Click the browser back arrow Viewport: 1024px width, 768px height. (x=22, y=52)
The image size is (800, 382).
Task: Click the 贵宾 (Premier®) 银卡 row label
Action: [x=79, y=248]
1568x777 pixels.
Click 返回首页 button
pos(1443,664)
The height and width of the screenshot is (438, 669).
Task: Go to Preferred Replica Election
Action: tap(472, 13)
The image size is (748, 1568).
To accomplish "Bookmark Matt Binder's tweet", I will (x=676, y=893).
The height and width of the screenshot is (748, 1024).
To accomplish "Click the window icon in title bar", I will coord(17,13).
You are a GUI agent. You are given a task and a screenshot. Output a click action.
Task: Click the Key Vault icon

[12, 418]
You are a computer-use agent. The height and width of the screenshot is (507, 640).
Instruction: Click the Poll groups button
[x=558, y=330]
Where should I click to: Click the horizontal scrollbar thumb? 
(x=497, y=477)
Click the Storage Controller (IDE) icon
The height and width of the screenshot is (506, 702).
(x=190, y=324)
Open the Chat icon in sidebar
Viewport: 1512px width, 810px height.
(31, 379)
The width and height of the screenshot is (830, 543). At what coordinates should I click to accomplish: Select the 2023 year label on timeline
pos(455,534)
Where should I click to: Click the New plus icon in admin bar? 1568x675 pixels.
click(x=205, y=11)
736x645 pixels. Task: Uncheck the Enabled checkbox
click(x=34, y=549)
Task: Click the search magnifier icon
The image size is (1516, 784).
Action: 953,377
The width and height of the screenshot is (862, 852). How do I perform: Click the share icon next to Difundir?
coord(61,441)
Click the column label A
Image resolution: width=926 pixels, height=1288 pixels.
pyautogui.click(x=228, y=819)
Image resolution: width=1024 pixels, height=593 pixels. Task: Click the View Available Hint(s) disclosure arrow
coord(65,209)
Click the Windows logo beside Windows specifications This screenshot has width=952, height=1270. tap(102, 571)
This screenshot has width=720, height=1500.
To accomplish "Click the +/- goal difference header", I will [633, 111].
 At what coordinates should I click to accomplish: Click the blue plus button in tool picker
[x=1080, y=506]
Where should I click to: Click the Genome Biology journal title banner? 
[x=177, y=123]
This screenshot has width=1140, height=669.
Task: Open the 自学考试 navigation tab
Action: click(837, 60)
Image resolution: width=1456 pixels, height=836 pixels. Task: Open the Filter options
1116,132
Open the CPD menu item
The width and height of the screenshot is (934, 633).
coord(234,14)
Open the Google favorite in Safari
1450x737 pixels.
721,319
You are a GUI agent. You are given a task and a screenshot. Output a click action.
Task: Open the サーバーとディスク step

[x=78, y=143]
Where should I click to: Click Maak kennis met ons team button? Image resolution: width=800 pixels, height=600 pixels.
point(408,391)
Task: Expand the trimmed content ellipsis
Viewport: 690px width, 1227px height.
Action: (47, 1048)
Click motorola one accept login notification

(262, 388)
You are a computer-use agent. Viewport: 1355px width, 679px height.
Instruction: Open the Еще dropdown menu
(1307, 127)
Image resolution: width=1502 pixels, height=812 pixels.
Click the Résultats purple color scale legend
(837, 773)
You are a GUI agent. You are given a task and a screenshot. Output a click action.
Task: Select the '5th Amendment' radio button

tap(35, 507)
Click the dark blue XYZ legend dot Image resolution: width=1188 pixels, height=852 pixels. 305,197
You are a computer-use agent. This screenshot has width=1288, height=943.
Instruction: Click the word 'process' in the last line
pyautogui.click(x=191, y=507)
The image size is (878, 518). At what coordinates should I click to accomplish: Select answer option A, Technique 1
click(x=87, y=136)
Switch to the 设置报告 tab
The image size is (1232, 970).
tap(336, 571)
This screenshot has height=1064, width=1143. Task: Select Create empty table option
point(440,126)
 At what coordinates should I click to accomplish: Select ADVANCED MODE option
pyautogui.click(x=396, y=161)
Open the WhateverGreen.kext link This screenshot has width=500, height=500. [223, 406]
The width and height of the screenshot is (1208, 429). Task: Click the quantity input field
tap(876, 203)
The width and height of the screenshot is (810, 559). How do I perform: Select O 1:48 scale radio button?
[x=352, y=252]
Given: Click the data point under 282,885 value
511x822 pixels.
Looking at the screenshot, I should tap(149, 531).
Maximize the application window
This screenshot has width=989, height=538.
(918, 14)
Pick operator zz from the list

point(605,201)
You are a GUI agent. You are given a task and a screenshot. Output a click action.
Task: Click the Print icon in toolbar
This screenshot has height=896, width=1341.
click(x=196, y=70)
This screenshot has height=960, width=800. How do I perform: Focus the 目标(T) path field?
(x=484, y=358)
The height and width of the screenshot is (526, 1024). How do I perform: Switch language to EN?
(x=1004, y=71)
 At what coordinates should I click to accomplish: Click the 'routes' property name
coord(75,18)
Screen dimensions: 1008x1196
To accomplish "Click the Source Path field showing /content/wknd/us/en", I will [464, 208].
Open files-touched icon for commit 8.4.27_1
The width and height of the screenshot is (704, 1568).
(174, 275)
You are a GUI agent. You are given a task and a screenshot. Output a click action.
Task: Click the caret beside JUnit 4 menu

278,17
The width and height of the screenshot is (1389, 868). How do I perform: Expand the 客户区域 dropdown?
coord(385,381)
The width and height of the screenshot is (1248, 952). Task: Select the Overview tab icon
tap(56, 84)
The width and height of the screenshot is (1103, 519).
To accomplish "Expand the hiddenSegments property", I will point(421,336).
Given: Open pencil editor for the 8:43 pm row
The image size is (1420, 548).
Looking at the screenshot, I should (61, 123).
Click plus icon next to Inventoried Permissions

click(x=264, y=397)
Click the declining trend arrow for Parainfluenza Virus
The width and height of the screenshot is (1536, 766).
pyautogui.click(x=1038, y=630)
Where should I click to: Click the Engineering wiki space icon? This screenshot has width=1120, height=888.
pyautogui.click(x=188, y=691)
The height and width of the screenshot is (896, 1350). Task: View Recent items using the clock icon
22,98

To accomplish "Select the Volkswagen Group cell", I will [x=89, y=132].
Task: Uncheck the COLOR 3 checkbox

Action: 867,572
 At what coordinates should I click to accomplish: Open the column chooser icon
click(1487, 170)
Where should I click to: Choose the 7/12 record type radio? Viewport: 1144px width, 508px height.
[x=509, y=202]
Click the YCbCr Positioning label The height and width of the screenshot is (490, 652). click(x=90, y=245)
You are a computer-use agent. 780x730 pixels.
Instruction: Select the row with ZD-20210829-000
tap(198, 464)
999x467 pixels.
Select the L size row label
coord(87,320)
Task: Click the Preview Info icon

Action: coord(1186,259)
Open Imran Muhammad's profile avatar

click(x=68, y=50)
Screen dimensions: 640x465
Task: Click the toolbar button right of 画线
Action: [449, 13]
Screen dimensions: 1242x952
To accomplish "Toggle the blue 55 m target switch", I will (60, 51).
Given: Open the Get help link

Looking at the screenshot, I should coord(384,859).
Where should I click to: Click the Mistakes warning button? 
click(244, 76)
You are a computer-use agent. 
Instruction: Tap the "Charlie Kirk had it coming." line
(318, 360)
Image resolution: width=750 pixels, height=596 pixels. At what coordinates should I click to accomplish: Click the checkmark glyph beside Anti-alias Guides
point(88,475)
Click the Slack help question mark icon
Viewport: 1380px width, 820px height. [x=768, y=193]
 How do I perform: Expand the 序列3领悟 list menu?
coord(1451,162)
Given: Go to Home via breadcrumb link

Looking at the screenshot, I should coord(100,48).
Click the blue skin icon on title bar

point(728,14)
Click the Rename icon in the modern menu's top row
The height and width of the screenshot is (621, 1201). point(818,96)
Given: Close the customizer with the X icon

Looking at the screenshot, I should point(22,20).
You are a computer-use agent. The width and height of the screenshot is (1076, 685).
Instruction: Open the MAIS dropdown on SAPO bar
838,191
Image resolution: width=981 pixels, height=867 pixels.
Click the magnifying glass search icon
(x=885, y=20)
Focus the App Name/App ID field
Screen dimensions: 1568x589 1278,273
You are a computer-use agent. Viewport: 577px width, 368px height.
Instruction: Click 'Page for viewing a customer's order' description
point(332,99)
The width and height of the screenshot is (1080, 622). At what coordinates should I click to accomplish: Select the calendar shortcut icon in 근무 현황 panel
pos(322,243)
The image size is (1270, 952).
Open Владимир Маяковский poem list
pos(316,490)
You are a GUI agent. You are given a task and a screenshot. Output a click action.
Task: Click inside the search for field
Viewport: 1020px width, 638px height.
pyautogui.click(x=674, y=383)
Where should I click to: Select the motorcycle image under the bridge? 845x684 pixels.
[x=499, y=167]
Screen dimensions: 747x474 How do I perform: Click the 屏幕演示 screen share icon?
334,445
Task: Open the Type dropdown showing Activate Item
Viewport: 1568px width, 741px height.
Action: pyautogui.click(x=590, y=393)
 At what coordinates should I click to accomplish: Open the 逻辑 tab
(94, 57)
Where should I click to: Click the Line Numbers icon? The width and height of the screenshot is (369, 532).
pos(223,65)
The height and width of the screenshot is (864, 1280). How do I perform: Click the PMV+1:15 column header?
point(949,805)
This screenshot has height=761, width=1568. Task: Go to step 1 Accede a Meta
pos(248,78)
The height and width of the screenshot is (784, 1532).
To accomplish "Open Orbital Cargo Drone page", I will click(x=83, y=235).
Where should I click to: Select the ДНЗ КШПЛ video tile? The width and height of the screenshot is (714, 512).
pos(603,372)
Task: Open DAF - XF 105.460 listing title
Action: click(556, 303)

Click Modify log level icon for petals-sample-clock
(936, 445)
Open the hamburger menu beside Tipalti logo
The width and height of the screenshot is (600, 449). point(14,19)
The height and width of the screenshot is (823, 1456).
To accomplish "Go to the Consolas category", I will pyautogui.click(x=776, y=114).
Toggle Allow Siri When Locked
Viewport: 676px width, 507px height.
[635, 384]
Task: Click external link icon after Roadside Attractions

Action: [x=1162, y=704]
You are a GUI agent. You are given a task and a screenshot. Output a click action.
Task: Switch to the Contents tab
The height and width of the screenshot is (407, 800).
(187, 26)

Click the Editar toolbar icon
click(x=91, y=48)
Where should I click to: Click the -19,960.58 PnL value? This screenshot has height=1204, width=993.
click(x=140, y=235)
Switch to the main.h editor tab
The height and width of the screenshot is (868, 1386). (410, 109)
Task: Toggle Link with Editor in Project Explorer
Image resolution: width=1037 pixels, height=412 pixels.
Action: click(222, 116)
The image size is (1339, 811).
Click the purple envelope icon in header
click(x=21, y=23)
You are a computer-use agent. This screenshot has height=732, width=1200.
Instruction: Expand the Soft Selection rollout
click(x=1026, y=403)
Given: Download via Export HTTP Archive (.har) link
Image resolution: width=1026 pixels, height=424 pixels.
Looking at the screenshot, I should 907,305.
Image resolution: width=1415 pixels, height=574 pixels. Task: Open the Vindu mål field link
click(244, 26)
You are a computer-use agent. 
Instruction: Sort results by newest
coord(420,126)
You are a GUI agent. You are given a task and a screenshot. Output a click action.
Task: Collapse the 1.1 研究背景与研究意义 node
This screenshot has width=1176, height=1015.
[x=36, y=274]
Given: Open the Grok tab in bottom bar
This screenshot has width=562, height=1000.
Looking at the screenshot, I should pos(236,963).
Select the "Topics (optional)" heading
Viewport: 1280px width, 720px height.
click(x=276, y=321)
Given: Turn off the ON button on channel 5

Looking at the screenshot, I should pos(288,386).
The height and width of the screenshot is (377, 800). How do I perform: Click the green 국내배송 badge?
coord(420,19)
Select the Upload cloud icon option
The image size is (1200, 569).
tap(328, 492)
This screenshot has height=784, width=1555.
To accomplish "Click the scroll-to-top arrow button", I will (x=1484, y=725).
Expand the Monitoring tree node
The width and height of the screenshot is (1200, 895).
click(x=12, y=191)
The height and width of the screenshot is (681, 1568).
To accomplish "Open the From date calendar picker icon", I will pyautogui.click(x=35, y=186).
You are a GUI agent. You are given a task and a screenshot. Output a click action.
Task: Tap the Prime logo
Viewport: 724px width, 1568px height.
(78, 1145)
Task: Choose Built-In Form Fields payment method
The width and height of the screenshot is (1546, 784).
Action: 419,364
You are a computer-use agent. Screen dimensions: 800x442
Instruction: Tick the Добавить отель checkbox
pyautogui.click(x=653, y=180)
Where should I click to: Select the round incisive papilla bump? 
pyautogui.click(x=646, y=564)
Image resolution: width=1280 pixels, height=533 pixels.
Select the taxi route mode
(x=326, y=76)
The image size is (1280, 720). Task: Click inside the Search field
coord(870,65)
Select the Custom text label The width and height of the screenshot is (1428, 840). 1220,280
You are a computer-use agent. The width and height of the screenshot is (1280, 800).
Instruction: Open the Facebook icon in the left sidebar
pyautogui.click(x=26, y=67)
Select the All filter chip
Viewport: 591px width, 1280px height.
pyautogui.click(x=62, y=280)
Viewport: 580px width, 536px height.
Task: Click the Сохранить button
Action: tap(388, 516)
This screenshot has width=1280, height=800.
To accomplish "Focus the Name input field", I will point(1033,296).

= = = = = = =

__WHAT YOU ARE ASKED TO DO__. Here the job is to set down exactly the lines of the material above that fall between the one with "Viewport: 690px width, 1227px height." and the one with "Open the WhateverGreen.kext", inclusive, and nothing beyond them.

__ANSWER FOR THIS EXERCISE__.
Viewport: 690px width, 1227px height.
Action: (47, 1048)
Click motorola one accept login notification

(262, 388)
You are a computer-use agent. Viewport: 1355px width, 679px height.
Instruction: Open the Еще dropdown menu
(1307, 127)
Image resolution: width=1502 pixels, height=812 pixels.
Click the Résultats purple color scale legend
(837, 773)
You are a GUI agent. You are given a task and a screenshot. Output a click action.
Task: Select the '5th Amendment' radio button

tap(35, 507)
Click the dark blue XYZ legend dot Image resolution: width=1188 pixels, height=852 pixels. 305,197
You are a computer-use agent. This screenshot has width=1288, height=943.
Instruction: Click the word 'process' in the last line
pyautogui.click(x=191, y=507)
The image size is (878, 518). At what coordinates should I click to accomplish: Select answer option A, Technique 1
click(x=87, y=136)
Switch to the 设置报告 tab
The image size is (1232, 970).
tap(336, 571)
This screenshot has height=1064, width=1143. Task: Select Create empty table option
point(440,126)
 At what coordinates should I click to accomplish: Select ADVANCED MODE option
pyautogui.click(x=396, y=161)
Open the WhateverGreen.kext link This screenshot has width=500, height=500. [223, 406]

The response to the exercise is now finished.